**Items**
+--
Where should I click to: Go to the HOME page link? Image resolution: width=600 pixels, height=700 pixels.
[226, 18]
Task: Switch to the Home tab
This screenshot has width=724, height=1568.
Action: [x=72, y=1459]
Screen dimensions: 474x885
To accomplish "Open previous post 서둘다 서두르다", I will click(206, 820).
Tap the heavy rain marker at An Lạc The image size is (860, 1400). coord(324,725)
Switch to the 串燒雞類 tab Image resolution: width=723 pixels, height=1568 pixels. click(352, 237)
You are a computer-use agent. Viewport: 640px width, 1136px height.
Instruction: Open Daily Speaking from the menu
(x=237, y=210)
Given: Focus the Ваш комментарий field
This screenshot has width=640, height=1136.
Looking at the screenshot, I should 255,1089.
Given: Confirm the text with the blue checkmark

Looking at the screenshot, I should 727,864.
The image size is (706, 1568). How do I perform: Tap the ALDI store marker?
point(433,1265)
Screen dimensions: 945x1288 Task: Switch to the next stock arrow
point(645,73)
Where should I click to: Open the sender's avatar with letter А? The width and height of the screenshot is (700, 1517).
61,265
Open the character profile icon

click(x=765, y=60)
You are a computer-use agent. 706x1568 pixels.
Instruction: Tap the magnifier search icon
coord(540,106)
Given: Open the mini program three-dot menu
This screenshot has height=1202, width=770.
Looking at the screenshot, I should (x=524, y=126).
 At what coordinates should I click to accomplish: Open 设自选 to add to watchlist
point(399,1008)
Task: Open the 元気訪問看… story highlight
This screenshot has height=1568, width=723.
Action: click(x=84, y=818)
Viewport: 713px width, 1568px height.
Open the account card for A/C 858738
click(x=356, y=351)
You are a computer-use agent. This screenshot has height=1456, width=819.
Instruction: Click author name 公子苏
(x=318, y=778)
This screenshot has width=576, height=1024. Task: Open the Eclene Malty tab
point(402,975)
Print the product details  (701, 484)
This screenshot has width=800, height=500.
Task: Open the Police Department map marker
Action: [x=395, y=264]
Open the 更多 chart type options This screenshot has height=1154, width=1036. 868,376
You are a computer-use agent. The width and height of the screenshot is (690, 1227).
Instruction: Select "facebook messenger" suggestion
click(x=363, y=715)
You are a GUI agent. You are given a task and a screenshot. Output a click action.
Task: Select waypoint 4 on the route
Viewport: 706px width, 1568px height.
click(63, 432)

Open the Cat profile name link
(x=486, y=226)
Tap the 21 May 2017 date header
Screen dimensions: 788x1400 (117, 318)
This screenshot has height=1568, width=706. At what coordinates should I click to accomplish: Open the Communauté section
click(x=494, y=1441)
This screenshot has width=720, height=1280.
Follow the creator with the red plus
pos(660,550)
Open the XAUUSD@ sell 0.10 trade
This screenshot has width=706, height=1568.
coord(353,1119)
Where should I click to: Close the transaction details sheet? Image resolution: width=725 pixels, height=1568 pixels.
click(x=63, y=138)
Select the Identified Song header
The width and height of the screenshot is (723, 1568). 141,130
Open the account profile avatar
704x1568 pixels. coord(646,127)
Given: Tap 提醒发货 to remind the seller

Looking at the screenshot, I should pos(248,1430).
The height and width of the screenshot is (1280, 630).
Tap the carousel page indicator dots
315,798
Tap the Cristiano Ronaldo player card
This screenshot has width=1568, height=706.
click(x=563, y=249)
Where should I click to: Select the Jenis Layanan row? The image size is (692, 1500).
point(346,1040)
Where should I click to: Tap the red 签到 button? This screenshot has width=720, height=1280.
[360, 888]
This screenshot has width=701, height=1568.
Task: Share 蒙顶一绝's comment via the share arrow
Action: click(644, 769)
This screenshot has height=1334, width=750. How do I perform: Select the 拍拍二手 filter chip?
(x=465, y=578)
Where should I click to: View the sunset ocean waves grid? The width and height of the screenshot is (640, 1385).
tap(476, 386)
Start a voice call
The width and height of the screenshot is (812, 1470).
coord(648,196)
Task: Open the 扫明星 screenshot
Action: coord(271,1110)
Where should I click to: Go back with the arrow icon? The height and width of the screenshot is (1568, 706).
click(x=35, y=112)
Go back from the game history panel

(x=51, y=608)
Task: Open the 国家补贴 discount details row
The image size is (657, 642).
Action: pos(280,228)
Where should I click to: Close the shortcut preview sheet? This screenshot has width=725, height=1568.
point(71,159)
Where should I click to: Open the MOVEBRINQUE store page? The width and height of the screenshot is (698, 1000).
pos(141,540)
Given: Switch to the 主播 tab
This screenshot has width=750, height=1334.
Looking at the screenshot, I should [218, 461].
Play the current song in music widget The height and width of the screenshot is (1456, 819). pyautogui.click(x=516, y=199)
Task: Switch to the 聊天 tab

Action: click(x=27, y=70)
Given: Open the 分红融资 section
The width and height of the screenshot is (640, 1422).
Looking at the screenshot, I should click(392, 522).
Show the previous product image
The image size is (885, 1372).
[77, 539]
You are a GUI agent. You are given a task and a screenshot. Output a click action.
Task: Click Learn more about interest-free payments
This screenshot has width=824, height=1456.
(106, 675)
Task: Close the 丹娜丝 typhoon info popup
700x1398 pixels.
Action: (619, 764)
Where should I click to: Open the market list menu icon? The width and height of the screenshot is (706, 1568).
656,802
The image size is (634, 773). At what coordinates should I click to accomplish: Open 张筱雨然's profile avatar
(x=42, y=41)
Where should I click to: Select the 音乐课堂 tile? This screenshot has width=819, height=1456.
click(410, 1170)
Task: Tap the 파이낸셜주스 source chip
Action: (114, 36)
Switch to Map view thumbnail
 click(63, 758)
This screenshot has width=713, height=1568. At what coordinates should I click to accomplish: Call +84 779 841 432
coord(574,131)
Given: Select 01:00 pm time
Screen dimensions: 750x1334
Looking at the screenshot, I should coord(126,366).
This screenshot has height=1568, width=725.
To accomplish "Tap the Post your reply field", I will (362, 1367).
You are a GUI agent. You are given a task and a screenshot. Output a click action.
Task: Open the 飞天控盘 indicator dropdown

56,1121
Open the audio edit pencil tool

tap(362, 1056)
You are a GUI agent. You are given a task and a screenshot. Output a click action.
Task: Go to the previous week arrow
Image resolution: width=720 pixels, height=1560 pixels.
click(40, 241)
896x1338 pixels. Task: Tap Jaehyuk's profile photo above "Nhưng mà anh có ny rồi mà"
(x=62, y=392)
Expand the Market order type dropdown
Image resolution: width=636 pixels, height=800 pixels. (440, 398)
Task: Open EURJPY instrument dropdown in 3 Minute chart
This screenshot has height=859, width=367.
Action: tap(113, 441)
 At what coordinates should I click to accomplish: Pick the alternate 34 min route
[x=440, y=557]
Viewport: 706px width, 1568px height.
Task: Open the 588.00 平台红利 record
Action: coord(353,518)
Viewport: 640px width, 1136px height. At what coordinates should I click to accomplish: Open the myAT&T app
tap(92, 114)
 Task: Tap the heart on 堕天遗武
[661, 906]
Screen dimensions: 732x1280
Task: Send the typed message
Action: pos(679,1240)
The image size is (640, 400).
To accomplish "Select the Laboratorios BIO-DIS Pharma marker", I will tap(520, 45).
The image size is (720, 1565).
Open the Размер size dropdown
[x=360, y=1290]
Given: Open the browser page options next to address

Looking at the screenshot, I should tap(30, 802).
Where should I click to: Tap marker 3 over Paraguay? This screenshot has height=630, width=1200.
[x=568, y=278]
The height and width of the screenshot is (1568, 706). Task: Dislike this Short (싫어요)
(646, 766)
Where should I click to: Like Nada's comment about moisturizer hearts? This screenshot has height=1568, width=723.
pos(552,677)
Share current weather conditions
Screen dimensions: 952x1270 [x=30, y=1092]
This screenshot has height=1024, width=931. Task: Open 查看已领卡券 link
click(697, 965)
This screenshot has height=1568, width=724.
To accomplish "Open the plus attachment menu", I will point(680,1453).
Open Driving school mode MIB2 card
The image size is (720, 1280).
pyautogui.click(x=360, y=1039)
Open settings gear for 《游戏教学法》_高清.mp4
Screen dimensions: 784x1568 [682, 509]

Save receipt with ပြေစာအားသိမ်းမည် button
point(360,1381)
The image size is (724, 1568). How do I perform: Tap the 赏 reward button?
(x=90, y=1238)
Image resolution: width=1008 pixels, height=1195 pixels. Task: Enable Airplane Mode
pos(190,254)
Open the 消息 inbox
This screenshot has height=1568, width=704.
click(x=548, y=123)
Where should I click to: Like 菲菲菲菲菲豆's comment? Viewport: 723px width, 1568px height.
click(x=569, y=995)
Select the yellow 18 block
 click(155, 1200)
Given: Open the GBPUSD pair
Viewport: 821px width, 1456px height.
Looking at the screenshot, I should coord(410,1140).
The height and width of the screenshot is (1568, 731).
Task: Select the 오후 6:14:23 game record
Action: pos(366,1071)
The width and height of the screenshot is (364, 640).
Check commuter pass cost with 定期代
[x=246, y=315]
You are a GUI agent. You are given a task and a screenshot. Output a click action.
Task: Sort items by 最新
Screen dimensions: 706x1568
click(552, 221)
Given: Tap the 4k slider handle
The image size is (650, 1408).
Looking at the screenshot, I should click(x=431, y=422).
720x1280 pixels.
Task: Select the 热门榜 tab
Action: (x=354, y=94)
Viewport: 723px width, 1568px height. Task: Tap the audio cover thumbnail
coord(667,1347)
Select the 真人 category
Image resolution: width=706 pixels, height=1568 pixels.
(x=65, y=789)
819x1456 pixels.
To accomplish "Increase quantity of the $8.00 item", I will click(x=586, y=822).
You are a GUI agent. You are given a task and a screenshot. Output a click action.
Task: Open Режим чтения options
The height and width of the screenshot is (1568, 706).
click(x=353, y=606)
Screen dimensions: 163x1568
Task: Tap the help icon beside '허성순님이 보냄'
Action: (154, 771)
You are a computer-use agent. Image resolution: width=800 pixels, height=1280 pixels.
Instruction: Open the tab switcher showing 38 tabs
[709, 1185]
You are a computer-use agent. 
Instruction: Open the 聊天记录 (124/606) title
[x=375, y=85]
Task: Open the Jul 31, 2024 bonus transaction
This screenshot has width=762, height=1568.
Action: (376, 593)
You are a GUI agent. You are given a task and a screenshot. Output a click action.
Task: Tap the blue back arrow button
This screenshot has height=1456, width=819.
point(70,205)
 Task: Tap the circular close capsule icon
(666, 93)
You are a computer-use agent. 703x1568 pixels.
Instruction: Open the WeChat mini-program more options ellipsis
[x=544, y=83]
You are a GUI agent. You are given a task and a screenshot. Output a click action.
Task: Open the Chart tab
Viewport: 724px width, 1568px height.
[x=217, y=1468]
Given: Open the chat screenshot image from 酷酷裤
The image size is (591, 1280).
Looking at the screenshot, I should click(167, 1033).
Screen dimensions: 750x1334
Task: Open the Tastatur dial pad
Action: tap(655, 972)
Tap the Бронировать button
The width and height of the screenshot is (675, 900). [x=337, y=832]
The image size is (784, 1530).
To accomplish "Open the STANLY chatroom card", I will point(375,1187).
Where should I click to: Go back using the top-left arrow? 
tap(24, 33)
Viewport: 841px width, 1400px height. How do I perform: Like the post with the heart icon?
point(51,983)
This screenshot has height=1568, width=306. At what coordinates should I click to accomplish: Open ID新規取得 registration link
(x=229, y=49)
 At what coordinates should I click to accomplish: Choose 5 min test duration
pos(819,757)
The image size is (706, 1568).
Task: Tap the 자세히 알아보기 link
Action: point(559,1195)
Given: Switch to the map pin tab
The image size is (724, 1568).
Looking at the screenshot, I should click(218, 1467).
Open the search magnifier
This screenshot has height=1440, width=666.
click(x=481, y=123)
+--
**What is being asked**
Please give the items again from the line containing "The image size is (784, 1530)." through the end of the items, replacing "magnifier" with "magnifying glass" and leaving everything else unchanged.

**Complete response**
The image size is (784, 1530).
To accomplish "Open the STANLY chatroom card", I will point(375,1187).
Where should I click to: Go back using the top-left arrow? 
tap(24, 33)
Viewport: 841px width, 1400px height. How do I perform: Like the post with the heart icon?
point(51,983)
This screenshot has height=1568, width=306. At what coordinates should I click to accomplish: Open ID新規取得 registration link
(x=229, y=49)
 At what coordinates should I click to accomplish: Choose 5 min test duration
pos(819,757)
The image size is (706, 1568).
Task: Tap the 자세히 알아보기 link
Action: point(559,1195)
Given: Switch to the map pin tab
The image size is (724, 1568).
Looking at the screenshot, I should click(218, 1467).
Open the search magnifying glass
This screenshot has height=1440, width=666.
click(x=481, y=123)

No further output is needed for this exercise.